Discarding Iowa is not a great way to mend fences in rural America.

Storm Lake, Iowa • Democrats are getting their derrières handed to them by the kickers and the Busch Light drinkers from out here on the edge of the Great Plains all the way to Appalachia, where the Republicans roam.

So what do the Democrats do?

Dump the Iowa caucuses into the ditch. At the hand of President Biden, no less. He decreed that South Carolina’s primary should go first on the presidential nominating calendar, displacing Iowa. The Democratic National Committee seems happy to oblige.

We get it. Let someone else take a turn up front. But discarding Iowa is not a great way to mend fences in rural America — where the Democratic brand has become virtually unmarketable.

The Democratic big shots hated Iowa’s pride of place since the caucuses rose to prominence a half-century ago because money couldn’t control the outcome. Jimmy Carter broke through from Plains, Ga., with nothing but a toothy smile and an honest streak. Candidates were forced to meet actual voters in village diners across the state. We took our vetting role seriously — you had better be ready to analyze Social Security’s actuarial prospects.

Candidates weren’t crazy about it. The media hated Storm Lake ice in January. We did a decent, if imperfect, job of winnowing the field. Along with New Hampshire, we set things up so South Carolina could often become definitive, which it will be no longer.

Iowa has its problems. We are too white. The caucuses are complicated, confusing and clunky. The evening gatherings in homes, school gyms and libraries are not fully accessible and not as convenient as a primary for people with jobs and kids at home.

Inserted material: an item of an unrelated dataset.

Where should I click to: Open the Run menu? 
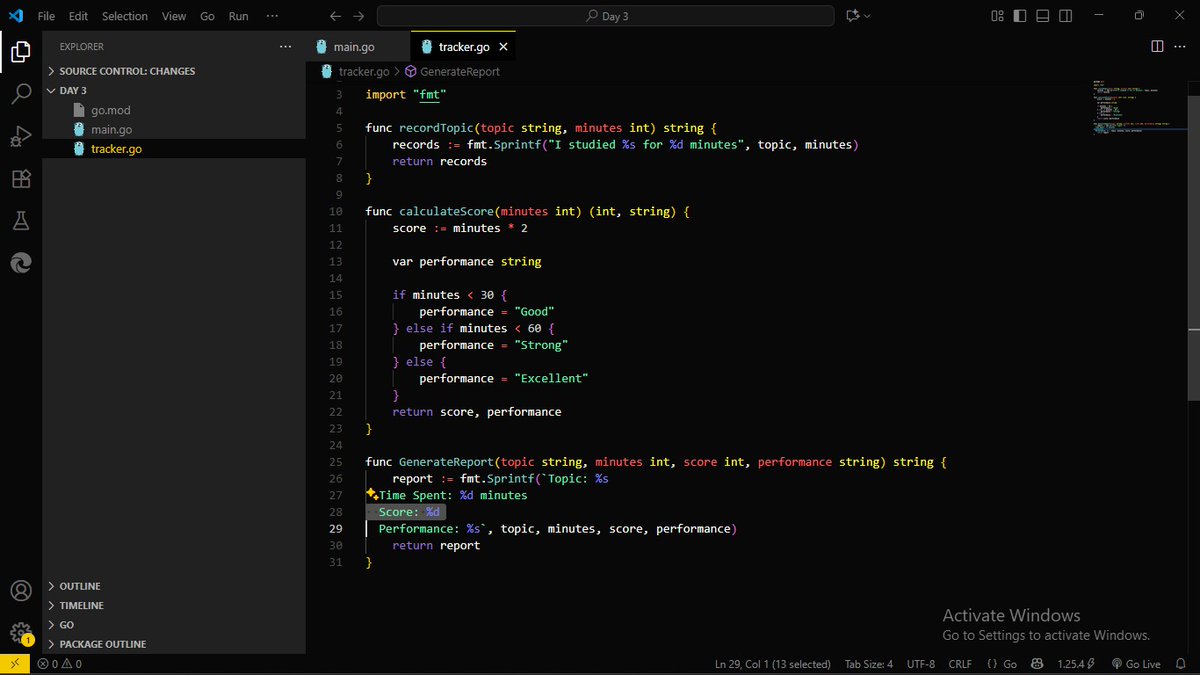click(238, 16)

But diversity did have a chance here. Barack Obama was vaulted to the White House. Iowa actively encouraged Black candidates to challenge the white establishment. Obama beat Hillary Clinton here. Iowa had no problem giving a gay man, Pete Buttigieg, and a Jewish democratic socialist, Bernie Sanders, the two top tickets out to New Hampshire last cycle.

Black, white or Latino, it’s organization that matters in Iowa. You have to herd your people to the caucus and keep them in your pen for an hour while other campaigns try to poach them. It’s town hall democracy. Obama won with it. Candidates who ran feeble campaigns have to blame something. Latinos in Storm Lake overwhelmingly caucused for Sanders. Julián Castro can complain all he wants.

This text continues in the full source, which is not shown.